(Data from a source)
☆ ☆ ☆ ☆
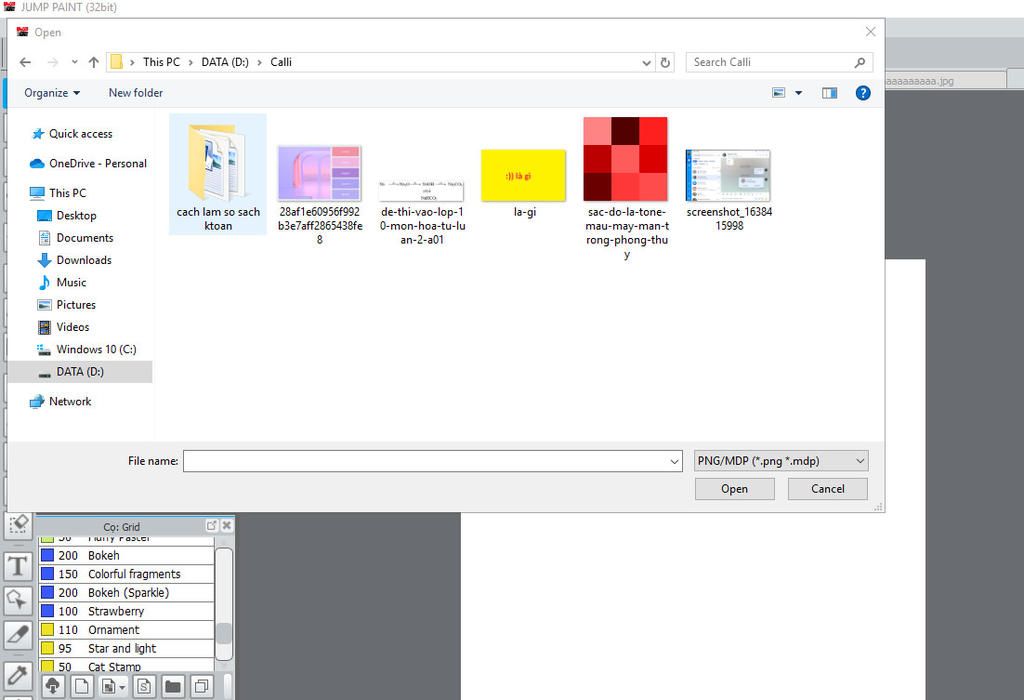Viewport: 1024px width, 700px height.
Task: Expand the File name history dropdown
Action: pyautogui.click(x=675, y=461)
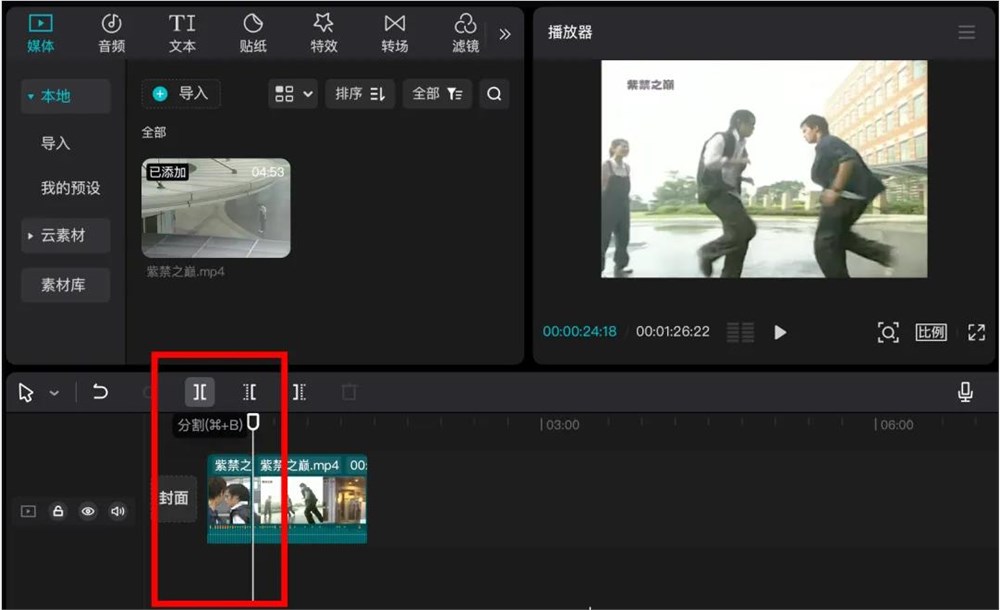The width and height of the screenshot is (1000, 610).
Task: Click the fullscreen preview icon in the player
Action: [976, 333]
☆ ☆ ☆ ☆
GIVEN REQUEST —
Copy out every line of the data above word for word, leaving out the pictures.

THE COMPLETED TASK —
Viewport: 1024px width, 700px height.
Task: Expand the File name history dropdown
Action: pyautogui.click(x=675, y=461)
The width and height of the screenshot is (1000, 610).
Task: Click the fullscreen preview icon in the player
Action: [976, 333]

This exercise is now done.